Por agir sozinho, padre Murilo realizava a maior parte das confissões de forma comunitária, confessando individualmente somente nos casos mais graves. Enquanto isso, as Irmãs, com cantos e orações, preparavam o povo para a confissão comunitária. Foi assim que Annette teve a ideia das reuniões com os romeiros. “O microfone é uma arma perigosa: você manda o povo se calar quando o tem, está com ele na mão. O meu desejo era dar aos romeiros direito de falar, para que eles continuassem a ser os protagonistas de sua romaria.” Irmã Annette ainda voltaria mais uma vez para a Bélgica, num período de dois anos, para encerrar suas atividades naquele país, pedir demissão da Universidade e morar em definitivo no Brasil, realizando a missão com o povo. E assim, desde 1976, ela realiza a “reunião das três horas”, como é conhecido o encontro dos romeiros.

Freira para os pobres — O carinho dos romeiros com a Irmã Annette é perceptível quando ela anda pela rua, onde é chamada pelo nome por muitos, que a cumprimentam, param para conversar, desabafar, contar um caso, ou só para abraçar mesmo. “Eu aprendo demais nessas reuniões e isso serve para a pesquisa em Psicologia da Religião, para que o trabalho da Pastoral da Romaria não seja manipuladora da fé romeira, julgando ser uma fé atrasada.” Segundo ela, ao contrário, é uma fé autêntica e profunda. “Eu sinto, nas expressões deles, algo puro na fé. Eles não vêm para se mostrar, é uma necessidade de agradecimento e testemunho. Não são perfeitos e ninguém é, mas sinto um carinho especial do Espírito de Deus que sopra onde quer.”
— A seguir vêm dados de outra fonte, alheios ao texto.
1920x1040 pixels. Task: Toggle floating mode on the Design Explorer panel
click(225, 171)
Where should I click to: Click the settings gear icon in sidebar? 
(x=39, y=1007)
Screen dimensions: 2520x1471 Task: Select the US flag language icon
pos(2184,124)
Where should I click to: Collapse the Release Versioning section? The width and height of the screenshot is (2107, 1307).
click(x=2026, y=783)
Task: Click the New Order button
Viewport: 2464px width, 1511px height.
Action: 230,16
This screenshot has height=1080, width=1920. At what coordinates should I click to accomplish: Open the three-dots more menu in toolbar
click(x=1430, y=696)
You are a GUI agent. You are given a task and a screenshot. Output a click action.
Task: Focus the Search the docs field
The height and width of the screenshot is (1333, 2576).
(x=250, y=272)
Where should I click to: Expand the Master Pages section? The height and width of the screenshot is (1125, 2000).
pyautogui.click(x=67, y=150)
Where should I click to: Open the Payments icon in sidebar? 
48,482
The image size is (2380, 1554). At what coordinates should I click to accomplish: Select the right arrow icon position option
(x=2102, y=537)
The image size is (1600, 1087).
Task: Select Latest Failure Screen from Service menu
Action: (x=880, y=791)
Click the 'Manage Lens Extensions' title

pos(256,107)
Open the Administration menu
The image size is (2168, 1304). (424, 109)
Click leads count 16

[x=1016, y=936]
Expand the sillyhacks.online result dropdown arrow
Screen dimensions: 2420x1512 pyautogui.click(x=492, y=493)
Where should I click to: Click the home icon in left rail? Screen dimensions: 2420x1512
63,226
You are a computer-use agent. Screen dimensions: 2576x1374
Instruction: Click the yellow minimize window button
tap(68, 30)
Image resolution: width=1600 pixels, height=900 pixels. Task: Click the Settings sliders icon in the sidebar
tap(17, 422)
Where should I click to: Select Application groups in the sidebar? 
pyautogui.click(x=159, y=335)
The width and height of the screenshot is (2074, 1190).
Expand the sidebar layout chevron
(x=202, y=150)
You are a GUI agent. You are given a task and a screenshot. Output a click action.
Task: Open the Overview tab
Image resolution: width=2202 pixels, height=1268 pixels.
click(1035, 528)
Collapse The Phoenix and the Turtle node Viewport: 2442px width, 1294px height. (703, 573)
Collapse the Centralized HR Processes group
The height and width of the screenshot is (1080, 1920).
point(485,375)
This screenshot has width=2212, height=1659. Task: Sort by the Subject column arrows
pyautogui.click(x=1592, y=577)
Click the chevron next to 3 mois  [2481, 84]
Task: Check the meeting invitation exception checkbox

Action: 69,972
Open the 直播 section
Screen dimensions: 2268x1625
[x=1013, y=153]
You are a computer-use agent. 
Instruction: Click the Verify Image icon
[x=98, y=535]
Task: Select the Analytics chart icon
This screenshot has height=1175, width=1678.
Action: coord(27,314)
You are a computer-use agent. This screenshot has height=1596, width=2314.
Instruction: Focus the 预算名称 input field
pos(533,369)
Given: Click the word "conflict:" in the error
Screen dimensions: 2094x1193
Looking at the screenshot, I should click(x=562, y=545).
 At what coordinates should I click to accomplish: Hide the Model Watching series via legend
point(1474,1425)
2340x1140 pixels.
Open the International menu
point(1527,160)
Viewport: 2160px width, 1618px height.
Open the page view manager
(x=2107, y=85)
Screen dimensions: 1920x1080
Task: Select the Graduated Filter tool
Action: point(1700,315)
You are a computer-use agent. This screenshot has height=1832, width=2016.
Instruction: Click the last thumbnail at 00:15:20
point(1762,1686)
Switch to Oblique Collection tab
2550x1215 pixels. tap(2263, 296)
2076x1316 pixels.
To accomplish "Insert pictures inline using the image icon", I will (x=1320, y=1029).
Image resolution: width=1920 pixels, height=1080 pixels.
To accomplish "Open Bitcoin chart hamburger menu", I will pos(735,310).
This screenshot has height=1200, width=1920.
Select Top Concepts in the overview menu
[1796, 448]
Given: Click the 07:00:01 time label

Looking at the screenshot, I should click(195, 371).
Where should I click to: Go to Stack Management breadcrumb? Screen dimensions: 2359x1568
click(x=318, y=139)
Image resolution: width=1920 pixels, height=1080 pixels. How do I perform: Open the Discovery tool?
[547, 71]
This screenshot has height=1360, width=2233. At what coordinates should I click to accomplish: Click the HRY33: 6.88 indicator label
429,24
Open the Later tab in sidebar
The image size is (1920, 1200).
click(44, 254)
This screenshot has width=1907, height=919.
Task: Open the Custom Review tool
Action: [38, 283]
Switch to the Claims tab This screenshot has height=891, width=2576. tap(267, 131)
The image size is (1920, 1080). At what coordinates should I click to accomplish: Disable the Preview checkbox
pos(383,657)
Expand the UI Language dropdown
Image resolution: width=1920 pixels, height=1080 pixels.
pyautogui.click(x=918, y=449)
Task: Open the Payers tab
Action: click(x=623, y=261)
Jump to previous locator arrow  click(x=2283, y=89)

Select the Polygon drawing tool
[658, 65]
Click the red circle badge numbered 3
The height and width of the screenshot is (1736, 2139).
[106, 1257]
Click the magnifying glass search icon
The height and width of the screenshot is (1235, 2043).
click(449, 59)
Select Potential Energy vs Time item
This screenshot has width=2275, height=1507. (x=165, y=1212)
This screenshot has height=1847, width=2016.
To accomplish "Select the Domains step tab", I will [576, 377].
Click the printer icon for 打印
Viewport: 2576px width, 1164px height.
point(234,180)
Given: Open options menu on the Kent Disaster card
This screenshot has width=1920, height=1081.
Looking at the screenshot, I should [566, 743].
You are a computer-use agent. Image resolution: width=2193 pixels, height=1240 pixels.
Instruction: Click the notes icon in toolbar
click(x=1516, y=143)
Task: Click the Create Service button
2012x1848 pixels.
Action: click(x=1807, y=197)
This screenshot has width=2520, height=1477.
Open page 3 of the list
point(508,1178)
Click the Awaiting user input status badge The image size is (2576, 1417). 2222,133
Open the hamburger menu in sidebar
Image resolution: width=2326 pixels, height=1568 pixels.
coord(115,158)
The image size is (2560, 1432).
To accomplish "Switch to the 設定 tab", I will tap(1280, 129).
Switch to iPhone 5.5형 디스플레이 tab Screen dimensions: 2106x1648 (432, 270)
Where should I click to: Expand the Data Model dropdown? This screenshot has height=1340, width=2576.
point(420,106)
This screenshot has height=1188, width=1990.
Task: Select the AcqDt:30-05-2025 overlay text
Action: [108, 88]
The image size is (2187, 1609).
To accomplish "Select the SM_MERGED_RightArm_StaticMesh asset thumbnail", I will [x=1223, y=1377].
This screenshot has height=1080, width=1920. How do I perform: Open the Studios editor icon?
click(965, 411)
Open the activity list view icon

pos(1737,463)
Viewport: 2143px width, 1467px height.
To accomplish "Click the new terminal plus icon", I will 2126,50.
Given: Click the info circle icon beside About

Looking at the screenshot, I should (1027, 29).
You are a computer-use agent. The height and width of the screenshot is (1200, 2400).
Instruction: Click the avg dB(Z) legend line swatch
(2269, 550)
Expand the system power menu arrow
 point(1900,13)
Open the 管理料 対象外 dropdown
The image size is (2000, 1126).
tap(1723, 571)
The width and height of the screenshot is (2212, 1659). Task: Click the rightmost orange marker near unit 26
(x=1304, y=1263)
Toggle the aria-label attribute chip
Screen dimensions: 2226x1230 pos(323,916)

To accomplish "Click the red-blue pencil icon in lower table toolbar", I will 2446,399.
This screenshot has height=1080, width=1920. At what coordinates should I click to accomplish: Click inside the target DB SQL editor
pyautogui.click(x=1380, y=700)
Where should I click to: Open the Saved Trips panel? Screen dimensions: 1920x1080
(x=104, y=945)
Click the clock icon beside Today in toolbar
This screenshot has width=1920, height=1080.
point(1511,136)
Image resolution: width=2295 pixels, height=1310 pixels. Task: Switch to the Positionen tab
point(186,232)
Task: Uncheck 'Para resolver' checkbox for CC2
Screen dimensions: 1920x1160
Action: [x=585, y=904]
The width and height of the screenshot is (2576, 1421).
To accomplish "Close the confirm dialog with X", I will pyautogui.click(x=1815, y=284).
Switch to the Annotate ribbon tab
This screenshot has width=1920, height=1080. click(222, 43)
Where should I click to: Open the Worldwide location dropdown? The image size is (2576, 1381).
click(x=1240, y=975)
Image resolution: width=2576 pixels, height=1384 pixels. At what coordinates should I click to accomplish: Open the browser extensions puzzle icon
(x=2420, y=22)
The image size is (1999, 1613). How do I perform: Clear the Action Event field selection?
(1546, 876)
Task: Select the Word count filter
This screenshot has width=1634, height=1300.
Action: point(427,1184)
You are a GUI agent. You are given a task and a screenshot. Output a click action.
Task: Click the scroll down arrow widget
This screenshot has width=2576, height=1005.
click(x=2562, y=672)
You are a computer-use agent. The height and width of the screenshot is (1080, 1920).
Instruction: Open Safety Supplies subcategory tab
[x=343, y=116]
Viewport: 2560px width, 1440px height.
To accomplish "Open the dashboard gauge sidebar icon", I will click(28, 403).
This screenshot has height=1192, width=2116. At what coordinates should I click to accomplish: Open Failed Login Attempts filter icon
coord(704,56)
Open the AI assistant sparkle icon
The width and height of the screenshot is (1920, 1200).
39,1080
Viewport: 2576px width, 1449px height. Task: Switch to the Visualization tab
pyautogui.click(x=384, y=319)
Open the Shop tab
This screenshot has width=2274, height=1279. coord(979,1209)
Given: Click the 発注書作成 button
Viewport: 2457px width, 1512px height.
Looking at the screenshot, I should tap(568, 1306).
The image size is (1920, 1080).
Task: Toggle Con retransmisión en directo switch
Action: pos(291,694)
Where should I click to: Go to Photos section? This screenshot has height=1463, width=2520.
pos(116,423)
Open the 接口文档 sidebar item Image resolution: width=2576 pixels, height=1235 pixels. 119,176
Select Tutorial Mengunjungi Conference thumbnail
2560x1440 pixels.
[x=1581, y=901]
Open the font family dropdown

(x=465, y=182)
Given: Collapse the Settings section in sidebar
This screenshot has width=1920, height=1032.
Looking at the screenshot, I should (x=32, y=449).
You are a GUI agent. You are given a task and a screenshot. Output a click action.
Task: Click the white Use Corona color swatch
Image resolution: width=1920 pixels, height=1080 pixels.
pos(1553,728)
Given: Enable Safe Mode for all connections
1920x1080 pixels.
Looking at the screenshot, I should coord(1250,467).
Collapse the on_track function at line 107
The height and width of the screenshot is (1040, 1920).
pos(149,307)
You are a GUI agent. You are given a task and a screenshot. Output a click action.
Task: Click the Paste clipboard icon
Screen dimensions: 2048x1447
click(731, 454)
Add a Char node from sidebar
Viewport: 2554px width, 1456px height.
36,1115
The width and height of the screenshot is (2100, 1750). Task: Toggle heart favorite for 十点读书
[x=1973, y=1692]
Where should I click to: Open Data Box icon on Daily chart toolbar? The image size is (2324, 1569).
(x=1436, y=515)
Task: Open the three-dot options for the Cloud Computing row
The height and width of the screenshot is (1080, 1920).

Quando a reunião com os romeiros termina Irmã Annette desaba de cansaço numa cadeira, mas está radiante. Ouviu histórias, rezou e cantou. Era o momento de dar esta entrevista. Comparo o esforço dela com o daquele povo sofrido. “A nossa cultura desvaloriza cada vez mais o esforço, o sofrimento, o suor”, ela comenta. “É isso que a romaria, nesse movimento popular de oração, lembra: que o esforço vale a pena. Claro, temos que aconselhar o romeiro para não subir o Horto (morro onde está a estátua de padre Cícero) com uma pedra de dez quilos na cabeça, como se fazia antes. Mas o que está faltando cada vez mais na sociedade é saber que a vida é uma luta. Uma criança vê uma cadeira e nem pensa, já senta. Ela não foi educada a olhar e ter uma atitude de um pequeno sacrifício de sentar no chão ou ficar em pé.”
Neste mês de junho, Annette completa 81 anos. O pique de hoje não é mais o mesmo de quando chegou, mas nem cogita a hipótese de parar. “Foi num dia de São João, lá no caminho do Horto, em 1974, que eu percebi que toda a minha formação tinha sido em preparação para este trabalho. Minha vocação é aqui, com os romeiros, com o povo”, reflete, numa pausa e com um sorriso. “Meu lugar é aqui. Lá na Universidade, na Bélgica, deve estar cheio de gente querendo meu lugar, mas aqui, junto dos romeiros, sendo freira, cantando para os romeiros…”, faz outra longa pausa, alargando ainda mais o sorriso. E assim fica, deixando a frase solta. Não era preciso completar.

Reportagem originalmente publicada na Revista Família Cristã de julho de 2016 — edição 967.